In January, Checkout.com reported that it had exited 2024 profitably, after achieving 45% net revenue growth for its core business. The company also outlined plans for 2025, including sustainable growth targets. The company’s focus on providing merchant value has resonated with the world's most innovative brands, successfully onboarding partners like eBay, Pinterest, Vinted, ASOS, and GetYourGuide.
"In a world where consumers' expectations are evolving faster than ever, merchants must be at the forefront of technology to stay ahead," said Guillaume Pousaz, CEO, Checkout.com. "We are relentlessly focused on growth and innovation, particularly with the impact of AI and the expected rise of agentic commerce. We now regularly process more than $1 billion of eCommerce payment volume per day. Our strategic partnerships and continuous investment will ensure Checkout.com remains the partner of choice for businesses looking to thrive in the digital economy.”
Checkout.com has continued to hire globally, and is on track to increase headcount by 15% in 2025, with plans to onboard 300 new team members by the end of the year. Today, Checkout.com employs 2000 people globally, across 19 offices.
To recognise the significant contributions of its employees and provide them with a path to liquidity, Checkout.com is announcing a share buy back. The programme is based on a new valuation of $12 billion. This initiative is testament to the company's strong financial health and its long-term vision, and a firm belief that employees should benefit from the value they help create.
Checkout.com has strategically invested in new product capabilities and key partnerships to further drive merchant value. In July, the company launched card issuing in partnership with Visa, a crucial step in accelerating cash flow and reducing friction for merchants, giving them more control over their financial operations.
Checkout.com has also integrated new capabilities such as Visa Intelligent Commerce, Mastercard Agent Pay, along with support for Google’s Agent Payment Protocol (AP2), an open source protocol which any enterprise or developer can adopt. These tools are designed with the goal of empowering agents to transact safely and responsible on behalf of consumers, while ensuring the payments experience remains seamless.
Checkout.com has continued its global expansion trajectory this year, opening a new office in San Francisco in February and launching direct acquiring for Canada in July. These moves underscore Checkout.com’s commitment to providing high performance payment solutions to merchants in the world’s largest digital economy.
"Our success in the first half of 2025 is a direct result of the trust we've built with the world's most innovative businesses," said Antoine Nougué, Chief Revenue Officer, Checkout.com."By onboarding enterprise partners like eBay and Pinterest, we’re proving that our high-performance payments solve real pain points for merchants and help them unlock significant revenue. Our new partnerships and product capabilities are a direct response to what merchants need right now; better payment data, greater control, and a clear path to higher conversion rates."

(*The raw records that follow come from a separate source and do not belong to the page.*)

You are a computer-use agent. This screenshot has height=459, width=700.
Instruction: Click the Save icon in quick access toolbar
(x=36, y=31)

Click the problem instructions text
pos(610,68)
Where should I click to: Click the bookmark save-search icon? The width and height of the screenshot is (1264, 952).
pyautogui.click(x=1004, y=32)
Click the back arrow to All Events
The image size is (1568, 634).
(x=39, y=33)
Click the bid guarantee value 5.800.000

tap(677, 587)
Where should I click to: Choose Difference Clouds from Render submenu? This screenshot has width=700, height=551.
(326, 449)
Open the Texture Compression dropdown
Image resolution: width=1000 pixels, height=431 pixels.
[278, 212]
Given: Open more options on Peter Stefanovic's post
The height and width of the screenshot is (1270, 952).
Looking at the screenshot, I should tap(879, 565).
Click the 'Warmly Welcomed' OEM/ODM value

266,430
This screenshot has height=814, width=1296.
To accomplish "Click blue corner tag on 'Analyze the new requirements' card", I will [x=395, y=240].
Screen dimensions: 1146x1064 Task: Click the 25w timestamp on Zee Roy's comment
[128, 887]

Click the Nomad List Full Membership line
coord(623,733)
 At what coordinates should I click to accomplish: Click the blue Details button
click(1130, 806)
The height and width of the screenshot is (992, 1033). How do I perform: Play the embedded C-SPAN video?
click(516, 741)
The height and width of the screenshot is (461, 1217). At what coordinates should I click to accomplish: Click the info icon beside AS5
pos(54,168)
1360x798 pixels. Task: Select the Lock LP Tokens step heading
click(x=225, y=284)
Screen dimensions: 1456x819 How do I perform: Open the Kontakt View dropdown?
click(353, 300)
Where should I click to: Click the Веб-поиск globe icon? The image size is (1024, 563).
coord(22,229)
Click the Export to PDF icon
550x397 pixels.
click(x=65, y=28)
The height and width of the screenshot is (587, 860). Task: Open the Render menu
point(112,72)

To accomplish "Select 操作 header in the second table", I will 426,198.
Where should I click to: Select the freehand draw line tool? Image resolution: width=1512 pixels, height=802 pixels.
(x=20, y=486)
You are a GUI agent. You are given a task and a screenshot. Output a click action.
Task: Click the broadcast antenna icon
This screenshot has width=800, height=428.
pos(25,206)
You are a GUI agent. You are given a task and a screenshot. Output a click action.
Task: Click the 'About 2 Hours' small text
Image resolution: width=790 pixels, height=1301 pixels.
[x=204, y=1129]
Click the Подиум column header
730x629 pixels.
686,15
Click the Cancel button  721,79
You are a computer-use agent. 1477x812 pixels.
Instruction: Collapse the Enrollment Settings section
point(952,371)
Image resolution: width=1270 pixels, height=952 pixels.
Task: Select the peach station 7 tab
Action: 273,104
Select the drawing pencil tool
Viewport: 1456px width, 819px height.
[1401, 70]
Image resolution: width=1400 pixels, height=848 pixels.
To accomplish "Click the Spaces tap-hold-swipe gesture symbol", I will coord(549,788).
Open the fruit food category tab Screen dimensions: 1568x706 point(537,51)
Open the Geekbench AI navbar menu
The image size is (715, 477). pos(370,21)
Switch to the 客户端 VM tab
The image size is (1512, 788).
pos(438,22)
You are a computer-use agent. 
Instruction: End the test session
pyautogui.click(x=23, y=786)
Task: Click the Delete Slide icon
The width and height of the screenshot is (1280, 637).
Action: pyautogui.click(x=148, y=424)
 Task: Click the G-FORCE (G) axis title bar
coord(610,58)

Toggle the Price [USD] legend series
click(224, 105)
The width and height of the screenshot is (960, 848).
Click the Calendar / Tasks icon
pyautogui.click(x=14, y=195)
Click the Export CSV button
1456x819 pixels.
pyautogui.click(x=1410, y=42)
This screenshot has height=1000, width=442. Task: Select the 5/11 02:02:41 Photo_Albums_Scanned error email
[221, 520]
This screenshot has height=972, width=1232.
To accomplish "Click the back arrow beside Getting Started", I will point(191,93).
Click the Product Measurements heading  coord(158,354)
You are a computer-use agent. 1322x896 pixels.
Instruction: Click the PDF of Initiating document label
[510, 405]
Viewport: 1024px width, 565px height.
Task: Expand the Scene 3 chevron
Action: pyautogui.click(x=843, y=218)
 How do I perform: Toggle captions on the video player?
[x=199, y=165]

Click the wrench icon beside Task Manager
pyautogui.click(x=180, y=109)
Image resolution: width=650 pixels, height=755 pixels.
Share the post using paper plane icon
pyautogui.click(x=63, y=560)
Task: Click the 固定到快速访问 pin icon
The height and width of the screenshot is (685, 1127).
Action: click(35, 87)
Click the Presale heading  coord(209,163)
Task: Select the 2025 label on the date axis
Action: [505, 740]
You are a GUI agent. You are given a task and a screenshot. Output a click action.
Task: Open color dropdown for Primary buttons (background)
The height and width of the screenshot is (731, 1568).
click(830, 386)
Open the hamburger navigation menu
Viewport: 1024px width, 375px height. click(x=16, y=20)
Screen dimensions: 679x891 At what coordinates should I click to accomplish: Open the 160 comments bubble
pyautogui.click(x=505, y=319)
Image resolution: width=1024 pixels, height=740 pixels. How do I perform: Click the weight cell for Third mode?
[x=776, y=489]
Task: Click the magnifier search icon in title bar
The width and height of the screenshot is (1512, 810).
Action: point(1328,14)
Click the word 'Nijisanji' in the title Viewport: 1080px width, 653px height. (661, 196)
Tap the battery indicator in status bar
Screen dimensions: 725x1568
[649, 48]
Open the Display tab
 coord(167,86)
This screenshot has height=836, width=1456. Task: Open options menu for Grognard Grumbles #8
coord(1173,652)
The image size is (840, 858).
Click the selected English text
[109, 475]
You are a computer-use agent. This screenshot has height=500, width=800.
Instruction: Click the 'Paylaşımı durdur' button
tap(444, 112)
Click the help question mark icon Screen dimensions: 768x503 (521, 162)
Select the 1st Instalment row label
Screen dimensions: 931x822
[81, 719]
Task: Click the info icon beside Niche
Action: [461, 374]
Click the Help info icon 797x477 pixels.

Investment into machine learning and AI, including the emerging space of agentic commerce, continues to drive high performing payment performance for merchants. Through products like Intelligent Acceptance, which leverages AI to optimise transactions and prepare businesses for the next generation of commerce, Checkout.com has unlocked significant additional revenue for merchants - $15bn since launch - reinforcing the company’s commitment to driving growth.